The lesson learned is important: the quality of cleanliness depends directly on the domain knowledge that the analyst provides. AI speeds up deployment, but it doesn't invent context. That's why the reusable pattern is the same in any project: describe your domain in detail, let the AI write the validations, and verify yourself that the results are consistent.
Phase 3: Visual Exploratory Analysis (EDA)
The challenge: turning numbers into intuitions
With 11,000 clean records already in memory, the next step is to answer the business questions that prompted the analysis. In this case, we ask four specific questions:
- Which provinces have the most expensive fuels?
- Is there a relationship between geographical location (latitude and longitude) and price?
- Are there significant differences between brands?
- How are prices distributed (mean, median, outliers)?
The technical challenge is not complex – pandas and matplotlib solve any of these questions – but the methodological challenge is: choosing the right visualization for each question. A poorly chosen chart can hide as much as an incorrect aggregation.
The approach: each question determines its graph
In exploratory analysis there is a natural correspondence between the type of question and the most appropriate visualization. It is worth keeping this in mind before writing a single line of code:
|
Question |
Proper Visualization |
Reason |
|---|---|---|
| Ranking? | Neat bar chart | Allows you to compare ordered values |
| Spatial relationship? | Scatter with color scale | Shows correlation in two dimensions |
| Distribution and atypical? | Box plot | Reveals median, quartiles and outliers |
| Differences between groups? | Box plot o violin plot | Compare distributions simultaneously |
Figure 2. Table showing the natural correspondence between question type and the most appropriate visualisation. Source: own elaboration - datos.gob.es
The goal is not to produce flashy graphics, but graphics that answer specific questions. This is a seemingly obvious idea, but it's worth remembering: in practice, it's common for viewings to be generated by inertia, without being clear about what you want to show.
The resulting code
Below, we show one of the graphs as an example, the price ranking by province. The structure is always the same: statement of the graphic, aesthetic configuration, and a brief comment interpreting the result:
# Question 1: Which provinces are the most expensive?
top_provincias = (
df.groupby('province')['price']
.mean()
.sort_values(ascending=False)
.head(12)
)
fig, ax = plt.subplots(figsize=(12, 6))
top_provincias.plot(kind='bar', ax=ax, color='steelblue')
ax.set_title('Average fuel price by province (Top 12)',
fontsize=14, fontweight='bold')
ax.set_ylabel('Price (€/litre)')
ax.set_xlabel('Province')
plt.xticks(rotation=45, ha='right')
plt.tight_layout()
plt.show()
# Finding: the three most expensive provinces are island or coastal
# (Balearic Islands, Canary Islands, Tarragona).
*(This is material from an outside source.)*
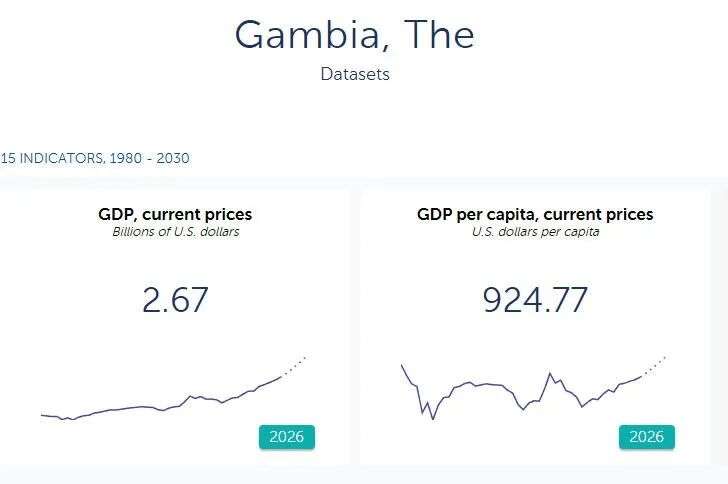Click the 2026 badge under GDP, current prices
Hypothesis: the logistics cost
# and the distance from distribution hubs raise the price.In the case of the geographic scatter, we apply additional segmentation – mainland, Balearic and Canary Islands – to simultaneously visualize location and insularity. This segmentation revealed a pattern that no numerical aggregation had clearly shown: island stations have systematically higher prices, a finding probably attributable to shipping costs. Insight did not emerge from a calculation, but from visualization.
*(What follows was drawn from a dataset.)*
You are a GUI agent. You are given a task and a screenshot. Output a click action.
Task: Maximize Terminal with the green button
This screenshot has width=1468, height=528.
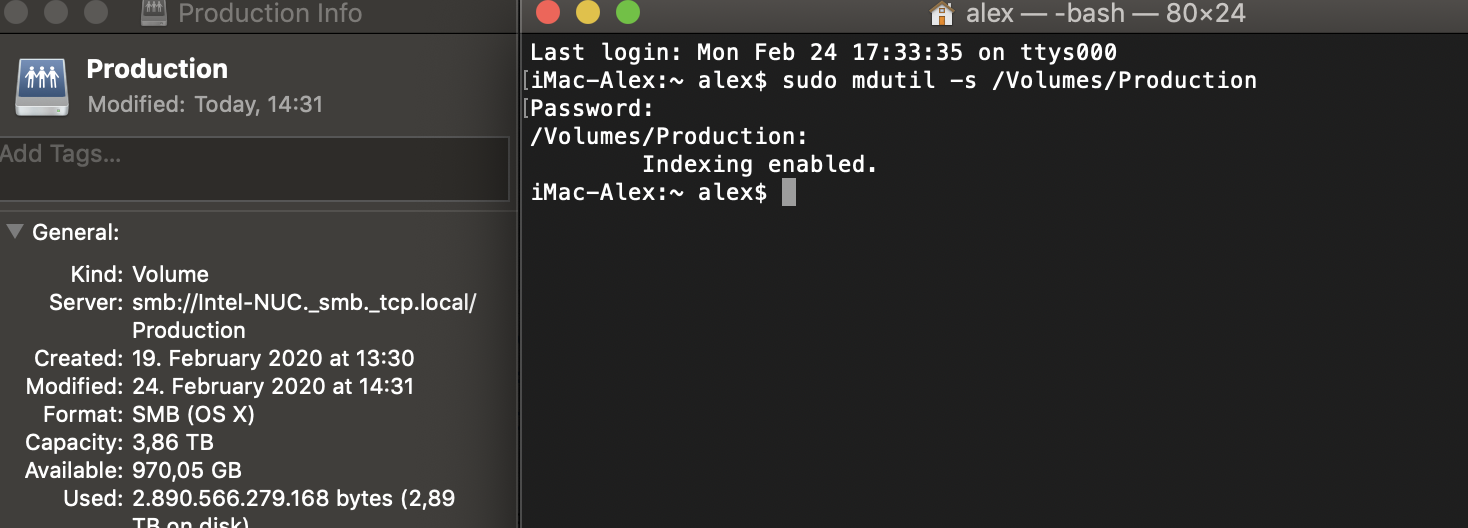pyautogui.click(x=627, y=13)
Reflection: The AI blind spot
This phase highlights an important limitation of the model: the AI does not see the graphical result. You can suggest the right type of visualization, write the code correctly, and propose a color palette, but you can't judge whether the axis scale is appropriate, whether the dot density saturates the graphic, or whether the labels overlap. All these validations remain the responsibility of humans.
In practice, this means that the EDA phase is the one that requires the most iteration between person and machine: the AI writes, the analyst observes, identifies a visual problem ("this axis does not show the variation well"), and describes the correction ("sets the Y-axis to [precio_min0.95, precio_max1.05]"). The reusable pattern is clear: a clear question, a suitable chart type, and human visual validation.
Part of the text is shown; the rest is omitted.